Artık bu konunun tamamen kapandığını düşündüğümüz sıralarda Alice yeni oyunu ile ortaya çıkar. Aslında Alice’ in Red Queen’ i yenmesi bir şeyi değiştirmemiştir, hatta daha da kötü bir hale getirmiştir. Alice daha da saplantılı olmuş hafızası iyice bulanıklaşmıştır ve bunu dağıtmak yine ve yeniden bize yani size düşer. ‘O zaman ben bi Red Queen’ i yenip geliyorum’ dediğinizi duyar gibiyim fakat yeni Alice bunda düşünmüş ve yeni oyunun menüsüne eski oyunu da koymuş yani isterseniz önce ilk oyununu bitirip yeni oyuna geçebilirsiniz.
Yeni oyunumuzun grafiklerine gelirsek grafikler gerçekten iyi aslında bu temada ki bir oyun için iyi desek daha iyi olur. Tabi ki bir Crysis değil fakat zaten oyunun yapmak istediği yani amacıda bu değil zaten. Oyun biraz daha animasyon havası vermiş olaya işi daha eğlenceli kılabilmek için ya da beklide harikalar diyarı aslında böyledir demek için kim bilir. Oyunun grafiklerinde eksi yönler de var tabi ki. Oyunda Alice’ in yürüyüşleri bazen saçma sapan haller olabiliyor ama bunun için Alice’ in yapımcılarını ne kadar suçlayabiliriz bilmiyorum çünkü Quake oyun motoru ile yapılan bütün oyunlarda bu sorun var karakter aniden yürümeye başladığında sanki kayıyor gibi oluyor. Ama bu oyun içinde çok göze batmıyor açıkçası sonuçta mahvedecek bir “Harikalar Diyarı” var ve fazla zamanımız yok.
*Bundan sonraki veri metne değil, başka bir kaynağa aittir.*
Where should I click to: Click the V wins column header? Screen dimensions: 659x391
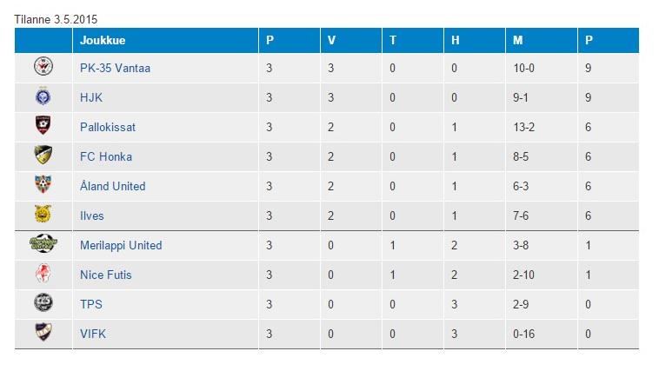coord(331,40)
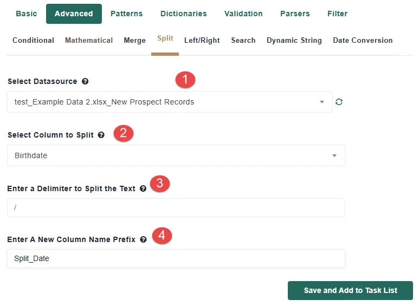Image resolution: width=419 pixels, height=306 pixels.
Task: Switch to the Basic tab
Action: pos(27,14)
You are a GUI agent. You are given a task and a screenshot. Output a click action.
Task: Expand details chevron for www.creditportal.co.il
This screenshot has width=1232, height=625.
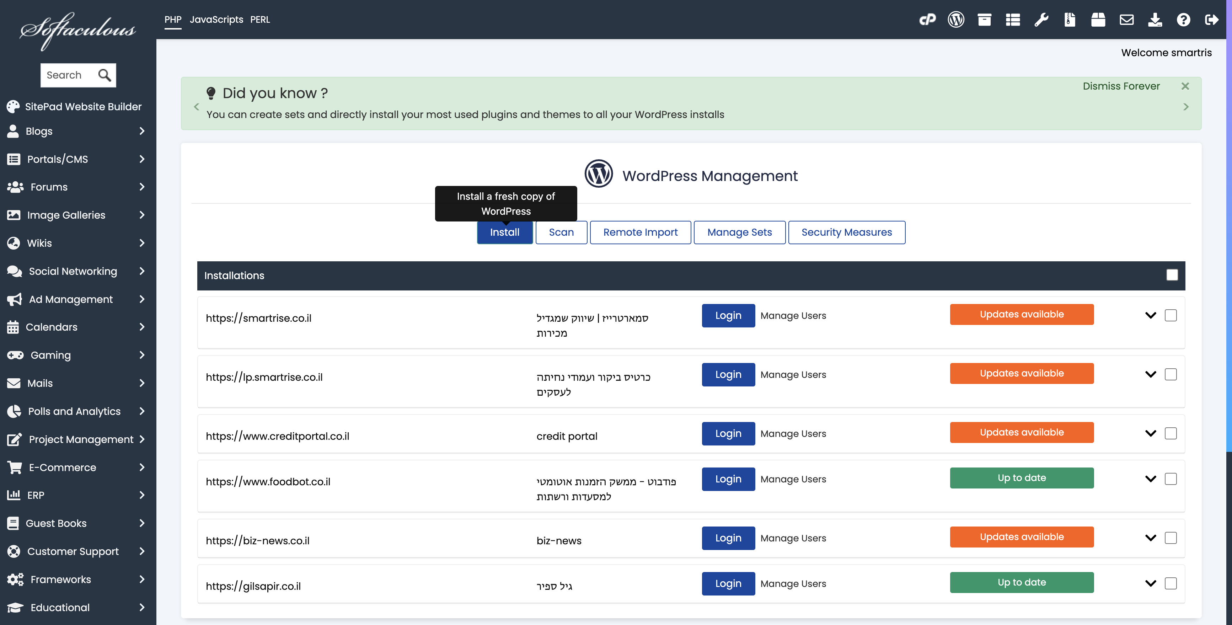1151,433
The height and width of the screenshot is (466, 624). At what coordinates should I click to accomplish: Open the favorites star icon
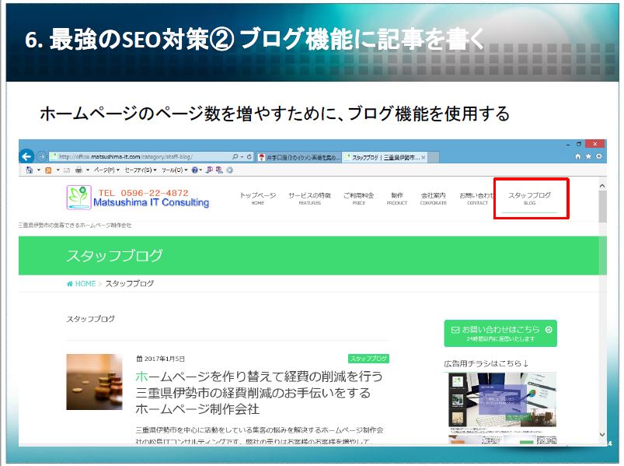[x=588, y=156]
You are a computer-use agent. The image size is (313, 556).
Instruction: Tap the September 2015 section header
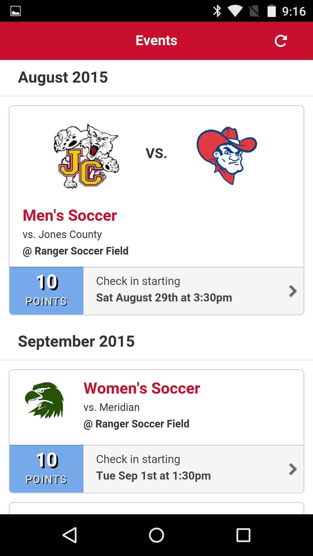tap(76, 341)
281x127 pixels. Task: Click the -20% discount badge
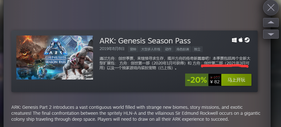point(197,80)

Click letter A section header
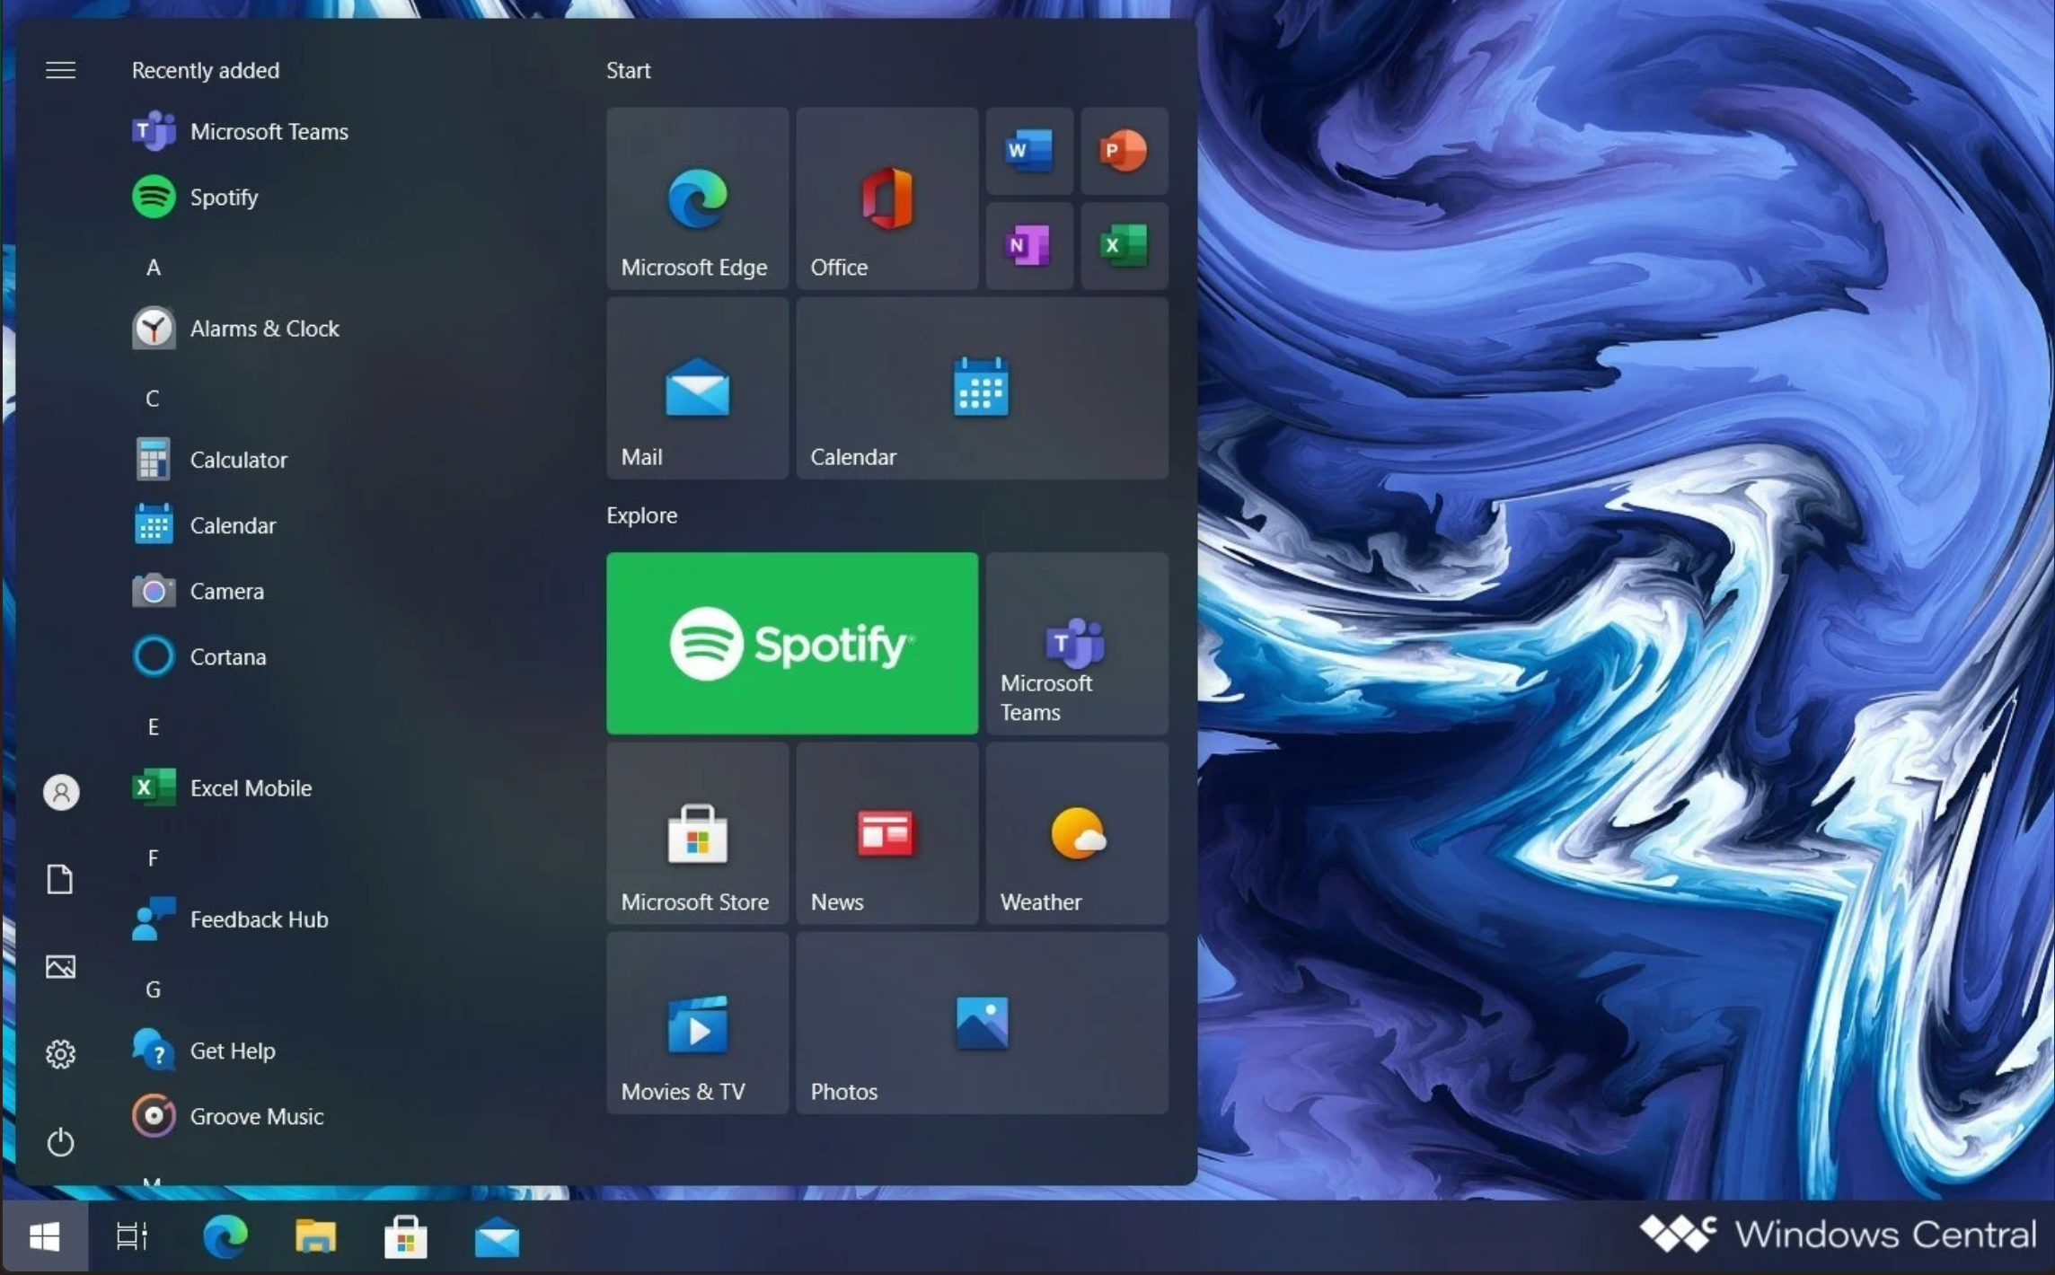[x=154, y=268]
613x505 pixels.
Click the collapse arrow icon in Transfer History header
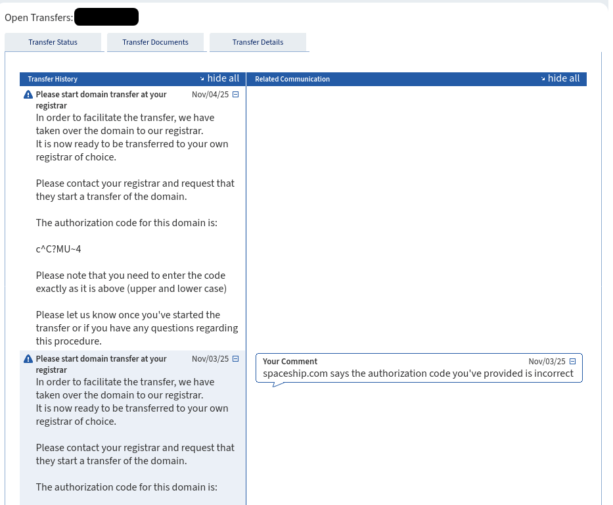coord(204,78)
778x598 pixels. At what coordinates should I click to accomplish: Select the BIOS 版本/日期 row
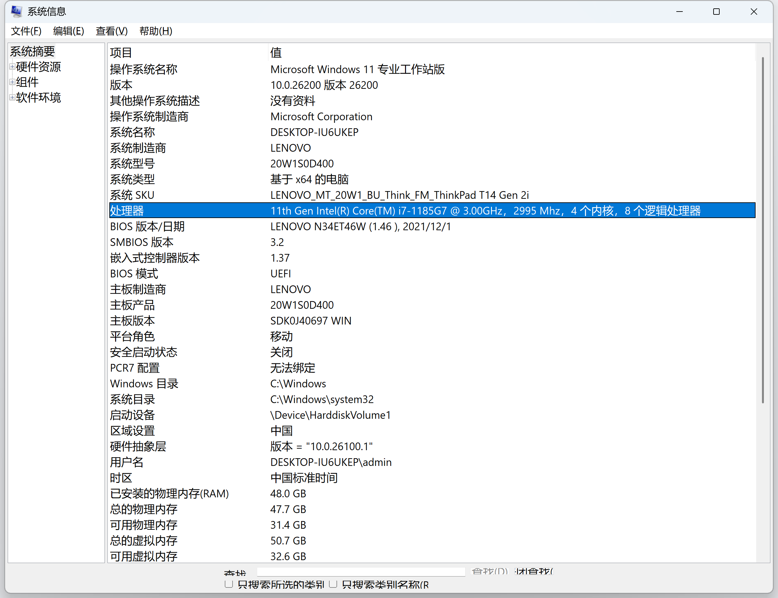click(249, 226)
Oyunun oynayış biçiminden de bahsetmek gerekir sanırım biraz. Oyunda toplam 4 tane silahımız olacak ve bu silahları oyunda topladığımız dişler ile daha etkili hale getirebiliyoruz yani geliştirebiliyoruz. Ayrıca ilk oyunda da bulunan ‘Shrink’ (küçülme) modu bu oyunda çok daha ustaca kullanılmış Alice’ in eskiyi hatırlaması için gizli yerlere serpiştirilen anıları ya da dişleri toplamak için bu modu kullanmak zorundayız artık. Tabi ki bunlar isteğe bağlı isterseniz ‘Benim bunlarla işim yok amacımız yok etmek o zaman yola devam’ derseniz saygı duyarız ve çekiliriz yolunuzdan.
Oyunda bölümlerin kurgusu gayet iyi olmuş. Alice bölümlere göre kıyafet değiştiriyor ve uyum sağlıyor. Ayrıca oyunda sıkça başvurulan küçük bulmacalar da var. Bunlar kutuları topla, bulmacayı çöz, sorulara cevap ver (Senin olan fakat diğerlerinin senden daha çok kullandığı şey nedir?), atla, kapıya ulaş vs gibi.
Oyunun eksi yönlerinden bahsedelim biraz. Oyun içinde o kadar saçma şeyler ile karşılaşıyoruz ki ‘Lanet olsun. Ne halt ediyorum bilgisayarın başında bu oyunu oynayarak saatlerce’ dediğimiz çok oluyor. Fakat içimizde ki bir ses sürekli devam etmemizi söylüyor. Bazı bölümler gerçekten çok kalitesiz olmuş sanki disketten iki boyutlu bir oyun oynar gibi.
Oyunun bir diğer eskisi de (bana göre) oyunda elimizde ki bıçağı daha aktif olarak kullanabilirdik. Sonuçta bu oyuna başlayan gerçekten bir macera bekliyor ve önünde ki yaratıkları kemiklerine ayırmak istiyor fakat karşısında bir gözü olan metal çaydanlıklar ya da kalın kabuklu yengeçler görünce tek yapabildiği bıçağı sessizce saklamak oluyor.
Her ne olursa olsun ‘Harikalar Diyarında’ yeni bir macera bizi bekliyor ve oyuna ilk girdiğimiz andan itibaren bizi içine çekiyor. Alice bazen İngiltere sokaklarında ki pısırık yaşamına geri dönüyor fakat buraları çok büyük bir zevkle hemen bitiriyoruz. Niye mi? Çünkü işimiz yarım kaldı daha katledeceğimiz milyonlarca yaratık var ve bir an önce harikalar diyarına geri dönmeliyiz.
-Kedi: Alice sana yolu göstereceğim.
-Alice: Yapsan iyi olur.
-Kedi: Peki korkmuyor musun?
-Alice: Korkuyorum hem de çok.
-Kedi: Korkularınla yüzleşmelisin Alice.
-Alice: Ondan değil aptal kedicik sonunda öldürmek için seni bulamayacağımdan korkuyorum!